Some of these organizations are working in close cooperation with one another. Rozenberg is on the fundraising team for The Ukrainian American Crisis Response Commission of Michigan which focuses on providing humanitarian aid, media, and government advocacy, refugee aid, and fundraising.
Much in the way of Share Ukraine and Luv Without Borders, the organization was born out of necessity in the wake of the invasion. UACRCM Chair and lecturer at a Ukrainian university Mykola Murskyj, says “It’s not a formal group at all, it’s more of an ad hoc coordinating council.”
Although UACRM doesn’t necessarily solicit it, Murskyj says many have reached out to the Committee looking to volunteer abroad. “One of the members of our community is working in Romania to get refugees settled. We’ve had lots of people, usually American veterans, who want to go fight.”

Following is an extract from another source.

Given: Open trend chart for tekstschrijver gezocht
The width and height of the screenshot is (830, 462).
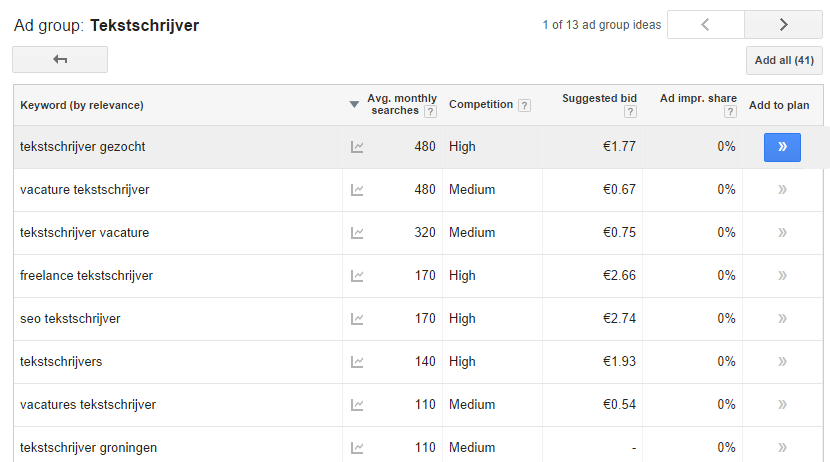Looking at the screenshot, I should [x=357, y=147].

Both Feterovich and Rozenberg expressed surprise at how sudden the invasion happened. Feterovich, who was in Crimea in 2014, says, “This was not what I was expecting at all (…) I never thought that in 2022 I would see a war on this scale, I would see pain on this scale, I would see a refugee crisis of this proportion.”
As Americans, we empathize with the situations many Ukrainians and Russians are in. However, it may be difficult to be armed with a full understanding of the political gravity and nuance of their experiences and to use that understanding to act deliberately. Following the lead of grassroots activists who dropped everything to turn shock and fear into a meaningful initiative to help others is one way to navigate this uncertainty.
We may also learn to look to their model when considering how to act on similar humanitarian crisis’ such as those in Yemen, Palestine, and Afghanistan.